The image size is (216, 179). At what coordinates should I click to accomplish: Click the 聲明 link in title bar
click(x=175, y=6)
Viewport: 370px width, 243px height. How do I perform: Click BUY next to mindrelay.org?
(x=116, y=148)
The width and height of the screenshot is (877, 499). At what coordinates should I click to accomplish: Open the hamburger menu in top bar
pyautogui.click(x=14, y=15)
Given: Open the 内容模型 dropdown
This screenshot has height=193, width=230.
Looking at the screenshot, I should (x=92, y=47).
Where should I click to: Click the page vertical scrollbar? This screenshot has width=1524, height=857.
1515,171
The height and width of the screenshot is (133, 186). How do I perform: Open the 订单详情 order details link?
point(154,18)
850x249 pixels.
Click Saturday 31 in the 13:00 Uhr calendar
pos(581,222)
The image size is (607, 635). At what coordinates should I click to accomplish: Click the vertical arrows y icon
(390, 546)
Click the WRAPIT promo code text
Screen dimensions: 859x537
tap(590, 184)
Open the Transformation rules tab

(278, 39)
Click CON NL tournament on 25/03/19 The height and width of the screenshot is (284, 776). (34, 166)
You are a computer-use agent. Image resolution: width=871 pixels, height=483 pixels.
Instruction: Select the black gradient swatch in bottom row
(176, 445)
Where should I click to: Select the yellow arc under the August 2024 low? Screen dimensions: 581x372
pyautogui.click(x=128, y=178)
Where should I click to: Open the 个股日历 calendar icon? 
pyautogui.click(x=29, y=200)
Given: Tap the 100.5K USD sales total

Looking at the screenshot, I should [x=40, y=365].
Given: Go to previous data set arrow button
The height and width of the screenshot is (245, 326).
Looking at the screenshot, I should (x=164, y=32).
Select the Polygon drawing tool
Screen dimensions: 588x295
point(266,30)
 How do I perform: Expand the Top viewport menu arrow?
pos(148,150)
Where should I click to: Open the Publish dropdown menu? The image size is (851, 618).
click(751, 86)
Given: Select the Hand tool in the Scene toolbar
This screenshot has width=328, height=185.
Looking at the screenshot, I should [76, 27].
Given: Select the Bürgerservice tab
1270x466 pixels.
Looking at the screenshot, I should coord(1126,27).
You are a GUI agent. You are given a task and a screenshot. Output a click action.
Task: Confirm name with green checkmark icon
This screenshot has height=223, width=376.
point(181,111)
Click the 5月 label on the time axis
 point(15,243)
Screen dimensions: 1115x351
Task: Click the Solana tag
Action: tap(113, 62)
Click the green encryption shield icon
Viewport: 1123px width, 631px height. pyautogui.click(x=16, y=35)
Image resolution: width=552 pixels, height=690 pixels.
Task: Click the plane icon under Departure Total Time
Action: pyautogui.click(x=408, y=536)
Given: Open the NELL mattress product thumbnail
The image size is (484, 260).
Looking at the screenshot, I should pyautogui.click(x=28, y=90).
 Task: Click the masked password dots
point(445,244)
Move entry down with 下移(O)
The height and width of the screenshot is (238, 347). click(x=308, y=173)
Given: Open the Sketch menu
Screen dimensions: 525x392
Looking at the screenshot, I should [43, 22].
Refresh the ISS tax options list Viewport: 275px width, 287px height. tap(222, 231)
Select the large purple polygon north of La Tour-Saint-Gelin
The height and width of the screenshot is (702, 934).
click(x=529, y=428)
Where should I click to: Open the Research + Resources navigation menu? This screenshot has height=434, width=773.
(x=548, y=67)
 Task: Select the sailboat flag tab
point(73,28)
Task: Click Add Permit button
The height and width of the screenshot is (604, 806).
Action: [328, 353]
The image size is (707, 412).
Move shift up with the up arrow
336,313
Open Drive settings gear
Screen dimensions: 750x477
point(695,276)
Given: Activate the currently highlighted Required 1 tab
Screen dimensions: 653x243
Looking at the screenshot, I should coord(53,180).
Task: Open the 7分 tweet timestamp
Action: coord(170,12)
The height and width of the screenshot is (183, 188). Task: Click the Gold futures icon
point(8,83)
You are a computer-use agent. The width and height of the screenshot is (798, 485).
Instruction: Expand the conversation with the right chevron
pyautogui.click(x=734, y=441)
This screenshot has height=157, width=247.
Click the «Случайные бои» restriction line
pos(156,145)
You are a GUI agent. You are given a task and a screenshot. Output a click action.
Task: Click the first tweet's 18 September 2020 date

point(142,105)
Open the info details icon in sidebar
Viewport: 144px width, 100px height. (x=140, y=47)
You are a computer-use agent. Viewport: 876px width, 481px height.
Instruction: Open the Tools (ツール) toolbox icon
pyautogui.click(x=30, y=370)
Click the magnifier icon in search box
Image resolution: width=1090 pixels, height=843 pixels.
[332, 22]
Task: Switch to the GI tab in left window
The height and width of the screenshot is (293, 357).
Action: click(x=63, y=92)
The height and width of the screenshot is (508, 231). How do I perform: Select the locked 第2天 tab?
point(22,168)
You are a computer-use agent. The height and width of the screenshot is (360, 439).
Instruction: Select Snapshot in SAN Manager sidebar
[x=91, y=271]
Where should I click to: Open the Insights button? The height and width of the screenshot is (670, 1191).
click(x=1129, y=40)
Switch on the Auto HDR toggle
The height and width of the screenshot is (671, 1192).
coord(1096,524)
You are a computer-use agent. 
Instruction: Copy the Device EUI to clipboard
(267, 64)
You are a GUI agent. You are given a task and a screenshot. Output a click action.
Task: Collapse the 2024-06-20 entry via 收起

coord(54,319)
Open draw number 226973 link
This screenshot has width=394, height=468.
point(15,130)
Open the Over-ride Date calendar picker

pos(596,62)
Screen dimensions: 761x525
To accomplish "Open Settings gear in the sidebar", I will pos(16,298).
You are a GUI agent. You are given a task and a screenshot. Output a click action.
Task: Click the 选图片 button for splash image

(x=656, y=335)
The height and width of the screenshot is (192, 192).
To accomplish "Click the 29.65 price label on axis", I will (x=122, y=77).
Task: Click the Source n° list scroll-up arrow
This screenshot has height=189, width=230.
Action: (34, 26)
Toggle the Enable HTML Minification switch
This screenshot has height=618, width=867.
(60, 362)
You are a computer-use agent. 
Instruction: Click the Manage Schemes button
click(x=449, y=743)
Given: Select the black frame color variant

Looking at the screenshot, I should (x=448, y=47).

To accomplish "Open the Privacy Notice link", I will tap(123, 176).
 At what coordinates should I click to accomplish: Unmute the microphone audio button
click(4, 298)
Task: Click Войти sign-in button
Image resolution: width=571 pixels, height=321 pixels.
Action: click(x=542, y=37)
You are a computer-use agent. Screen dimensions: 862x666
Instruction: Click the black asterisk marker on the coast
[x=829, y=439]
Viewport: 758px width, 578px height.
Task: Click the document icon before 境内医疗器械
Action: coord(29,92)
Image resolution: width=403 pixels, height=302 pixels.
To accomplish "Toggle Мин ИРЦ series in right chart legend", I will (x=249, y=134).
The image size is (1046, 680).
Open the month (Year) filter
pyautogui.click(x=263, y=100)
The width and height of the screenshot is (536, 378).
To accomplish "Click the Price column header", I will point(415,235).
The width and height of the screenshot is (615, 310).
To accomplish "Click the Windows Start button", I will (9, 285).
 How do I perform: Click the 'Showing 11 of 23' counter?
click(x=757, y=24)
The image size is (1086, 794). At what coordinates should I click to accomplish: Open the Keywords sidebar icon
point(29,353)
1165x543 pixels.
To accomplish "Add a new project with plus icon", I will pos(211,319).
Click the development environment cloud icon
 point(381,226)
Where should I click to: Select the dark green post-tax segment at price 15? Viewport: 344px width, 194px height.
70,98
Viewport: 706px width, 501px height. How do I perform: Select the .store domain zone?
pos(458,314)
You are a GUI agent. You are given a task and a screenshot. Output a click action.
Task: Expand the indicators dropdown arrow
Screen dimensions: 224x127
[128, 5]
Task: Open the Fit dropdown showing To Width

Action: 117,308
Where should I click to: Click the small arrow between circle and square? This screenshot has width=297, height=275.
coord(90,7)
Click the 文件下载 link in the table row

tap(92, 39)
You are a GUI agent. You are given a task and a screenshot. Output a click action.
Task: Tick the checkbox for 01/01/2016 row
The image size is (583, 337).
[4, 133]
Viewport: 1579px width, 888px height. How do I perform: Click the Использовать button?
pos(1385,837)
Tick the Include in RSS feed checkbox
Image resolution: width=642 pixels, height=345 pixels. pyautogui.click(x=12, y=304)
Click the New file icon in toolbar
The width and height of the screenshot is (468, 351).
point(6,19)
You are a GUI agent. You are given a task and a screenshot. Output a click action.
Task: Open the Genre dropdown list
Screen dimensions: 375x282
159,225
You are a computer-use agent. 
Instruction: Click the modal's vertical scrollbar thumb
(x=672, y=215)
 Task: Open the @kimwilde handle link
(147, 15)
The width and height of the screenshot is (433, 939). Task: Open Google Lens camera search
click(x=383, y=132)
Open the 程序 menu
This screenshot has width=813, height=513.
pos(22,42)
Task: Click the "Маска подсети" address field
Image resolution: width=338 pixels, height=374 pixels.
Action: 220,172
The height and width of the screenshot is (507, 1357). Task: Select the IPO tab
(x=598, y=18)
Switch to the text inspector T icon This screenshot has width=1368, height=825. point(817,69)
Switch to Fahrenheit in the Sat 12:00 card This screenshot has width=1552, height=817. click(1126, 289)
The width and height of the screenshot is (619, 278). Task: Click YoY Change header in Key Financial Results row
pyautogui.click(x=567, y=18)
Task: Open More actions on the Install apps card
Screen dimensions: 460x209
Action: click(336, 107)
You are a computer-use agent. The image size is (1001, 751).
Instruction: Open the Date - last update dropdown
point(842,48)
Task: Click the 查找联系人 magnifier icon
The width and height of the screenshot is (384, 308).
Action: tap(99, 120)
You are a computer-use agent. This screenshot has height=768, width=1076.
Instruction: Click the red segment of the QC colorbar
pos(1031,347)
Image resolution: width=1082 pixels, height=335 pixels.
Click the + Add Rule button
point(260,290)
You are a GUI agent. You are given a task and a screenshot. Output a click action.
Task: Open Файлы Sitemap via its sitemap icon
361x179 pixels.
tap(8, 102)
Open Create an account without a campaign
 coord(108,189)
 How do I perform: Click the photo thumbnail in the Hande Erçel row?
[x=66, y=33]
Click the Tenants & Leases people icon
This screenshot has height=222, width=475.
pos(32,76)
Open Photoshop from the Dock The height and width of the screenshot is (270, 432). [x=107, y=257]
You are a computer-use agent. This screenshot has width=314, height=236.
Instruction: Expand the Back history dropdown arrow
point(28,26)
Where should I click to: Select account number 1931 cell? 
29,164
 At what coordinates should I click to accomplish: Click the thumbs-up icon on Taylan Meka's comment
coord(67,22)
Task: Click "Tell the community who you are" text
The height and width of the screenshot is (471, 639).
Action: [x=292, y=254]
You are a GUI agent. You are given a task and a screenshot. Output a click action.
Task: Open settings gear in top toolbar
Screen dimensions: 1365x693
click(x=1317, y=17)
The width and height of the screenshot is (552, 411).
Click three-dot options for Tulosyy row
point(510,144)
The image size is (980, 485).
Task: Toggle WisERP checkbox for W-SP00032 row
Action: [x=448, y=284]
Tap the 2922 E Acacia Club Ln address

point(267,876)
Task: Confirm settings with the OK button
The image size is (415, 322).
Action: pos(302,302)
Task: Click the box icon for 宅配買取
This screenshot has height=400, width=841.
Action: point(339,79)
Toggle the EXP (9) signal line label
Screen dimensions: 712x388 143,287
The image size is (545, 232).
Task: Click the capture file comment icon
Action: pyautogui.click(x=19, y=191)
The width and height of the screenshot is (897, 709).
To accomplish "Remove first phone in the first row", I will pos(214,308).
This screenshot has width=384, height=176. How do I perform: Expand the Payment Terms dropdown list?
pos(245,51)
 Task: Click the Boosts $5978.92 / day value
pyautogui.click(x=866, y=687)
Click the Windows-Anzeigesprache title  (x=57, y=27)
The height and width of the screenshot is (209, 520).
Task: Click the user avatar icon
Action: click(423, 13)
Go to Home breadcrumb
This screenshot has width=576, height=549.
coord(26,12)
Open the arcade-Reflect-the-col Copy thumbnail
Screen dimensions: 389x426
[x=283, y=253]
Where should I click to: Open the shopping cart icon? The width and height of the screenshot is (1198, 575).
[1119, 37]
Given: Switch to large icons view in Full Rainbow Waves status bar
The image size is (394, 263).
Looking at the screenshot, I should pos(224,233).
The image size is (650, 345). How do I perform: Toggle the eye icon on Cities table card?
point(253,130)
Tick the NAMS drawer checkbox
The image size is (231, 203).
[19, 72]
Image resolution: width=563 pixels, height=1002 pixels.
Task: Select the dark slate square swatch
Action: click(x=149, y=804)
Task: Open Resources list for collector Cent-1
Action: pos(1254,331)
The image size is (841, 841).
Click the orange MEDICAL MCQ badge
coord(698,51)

:: Work instructions ::
Output the material above exactly, but only from the line that carries "Screen dimensions: 460x209" through the line that carries "The width and height of the screenshot is (552, 411).".

:: Task result ::
Screen dimensions: 460x209
Action: click(336, 107)
You are a computer-use agent. The image size is (1001, 751).
Instruction: Open the Date - last update dropdown
point(842,48)
Task: Click the 查找联系人 magnifier icon
The width and height of the screenshot is (384, 308).
Action: tap(99, 120)
You are a computer-use agent. This screenshot has height=768, width=1076.
Instruction: Click the red segment of the QC colorbar
pos(1031,347)
Image resolution: width=1082 pixels, height=335 pixels.
Click the + Add Rule button
point(260,290)
You are a GUI agent. You are given a task and a screenshot. Output a click action.
Task: Open Файлы Sitemap via its sitemap icon
361x179 pixels.
tap(8, 102)
Open Create an account without a campaign
 coord(108,189)
 How do I perform: Click the photo thumbnail in the Hande Erçel row?
[x=66, y=33]
Click the Tenants & Leases people icon
This screenshot has height=222, width=475.
pos(32,76)
Open Photoshop from the Dock The height and width of the screenshot is (270, 432). [x=107, y=257]
You are a computer-use agent. This screenshot has width=314, height=236.
Instruction: Expand the Back history dropdown arrow
point(28,26)
Where should I click to: Select account number 1931 cell? 
29,164
 At what coordinates should I click to accomplish: Click the thumbs-up icon on Taylan Meka's comment
coord(67,22)
Task: Click "Tell the community who you are" text
The height and width of the screenshot is (471, 639).
Action: [x=292, y=254]
You are a GUI agent. You are given a task and a screenshot. Output a click action.
Task: Open settings gear in top toolbar
Screen dimensions: 1365x693
click(x=1317, y=17)
The width and height of the screenshot is (552, 411).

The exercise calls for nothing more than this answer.